→ Data
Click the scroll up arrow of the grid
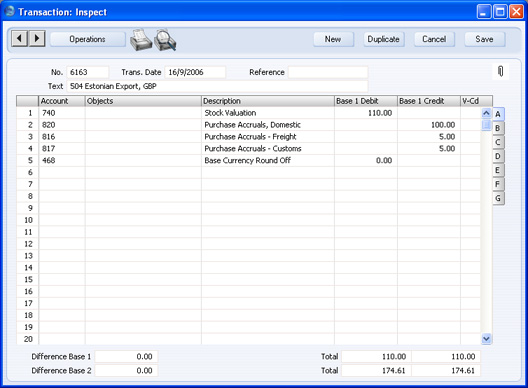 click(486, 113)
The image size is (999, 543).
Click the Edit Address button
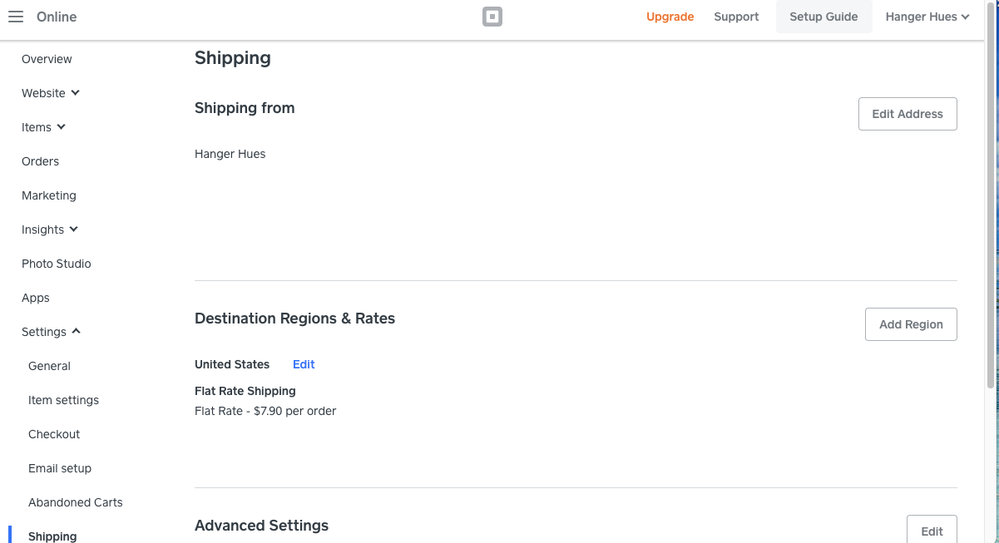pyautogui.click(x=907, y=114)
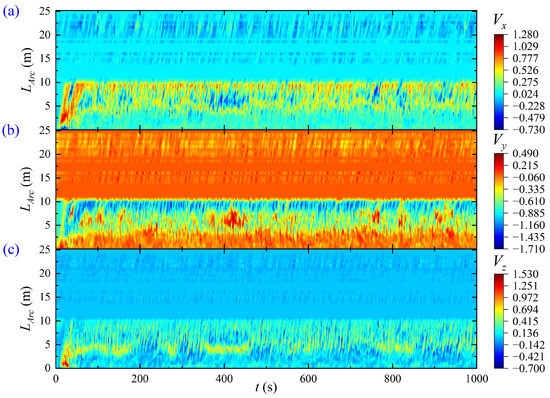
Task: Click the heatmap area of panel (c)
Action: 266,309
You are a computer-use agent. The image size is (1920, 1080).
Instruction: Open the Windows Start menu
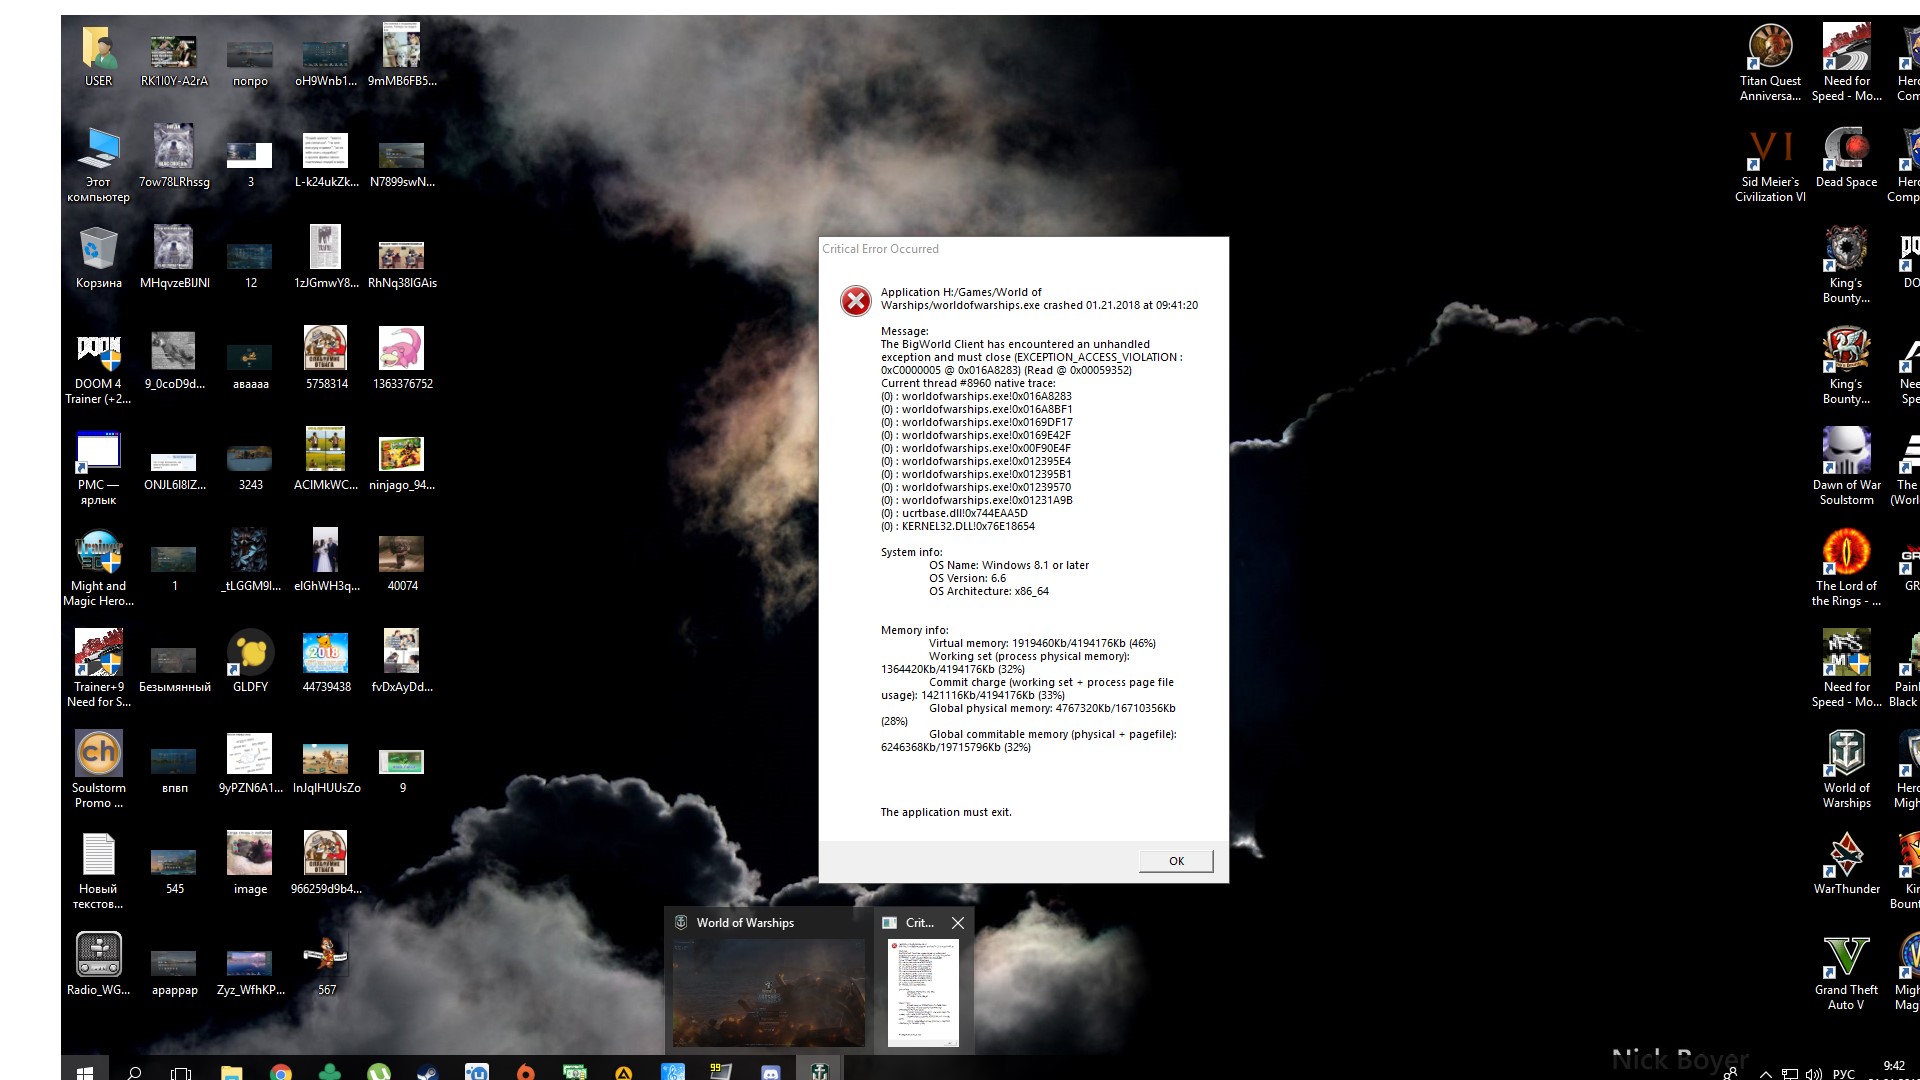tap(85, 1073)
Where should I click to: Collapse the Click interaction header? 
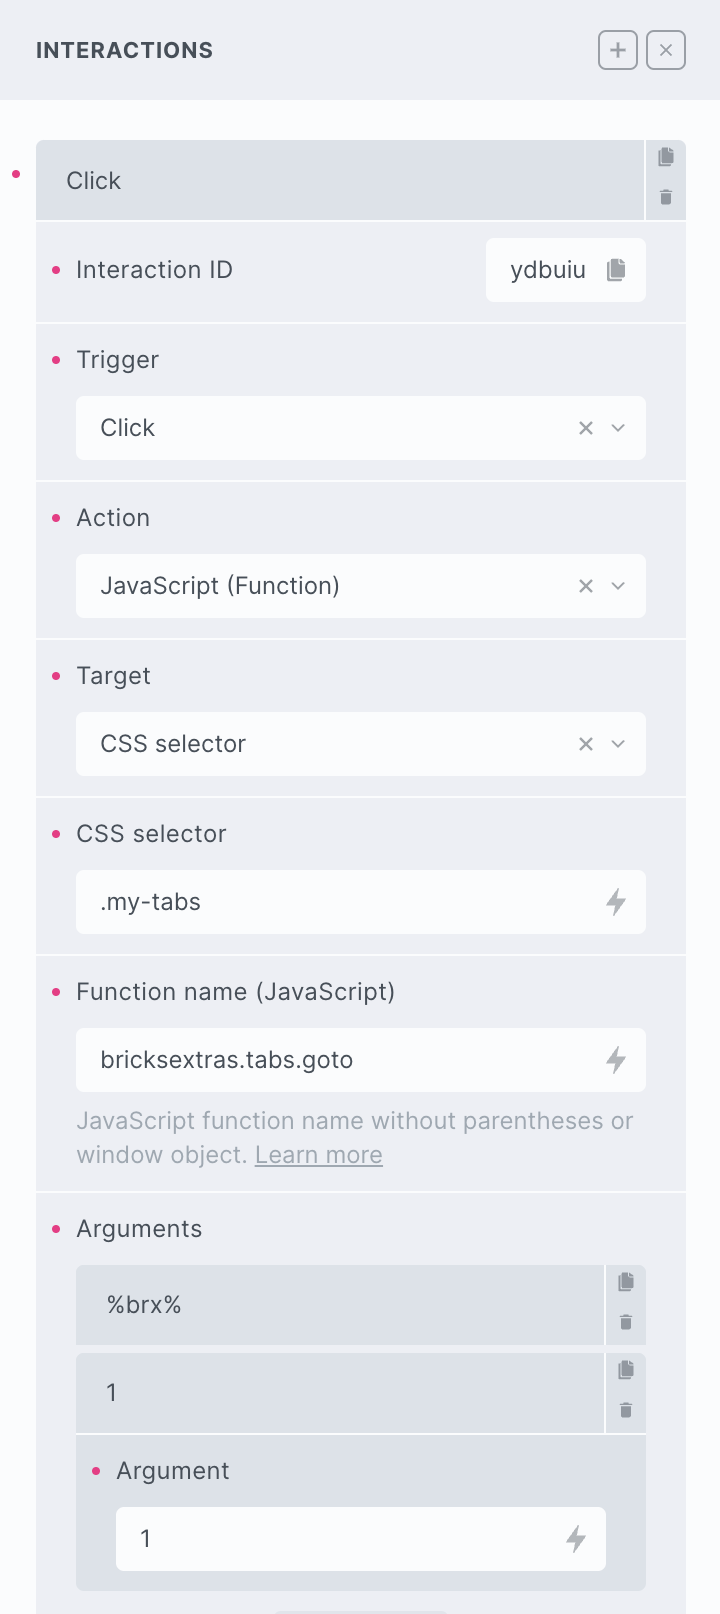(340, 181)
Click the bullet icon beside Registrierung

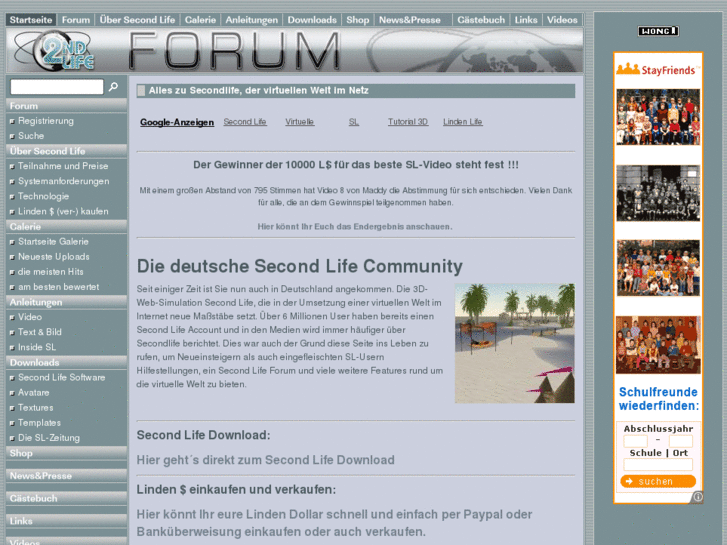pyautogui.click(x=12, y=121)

→ To do
The range runs from the line containing "You are a computer-use" through the end of the entries; print those lines exactly and leave the pictures out.

→ Answer to this task
You are a computer-use agent. The image size is (1920, 1080).
Instruction: Open the Windows Start menu
tap(85, 1073)
Where should I click to: Collapse the Click interaction header? 
(340, 181)
Click the bullet icon beside Registrierung

pyautogui.click(x=12, y=121)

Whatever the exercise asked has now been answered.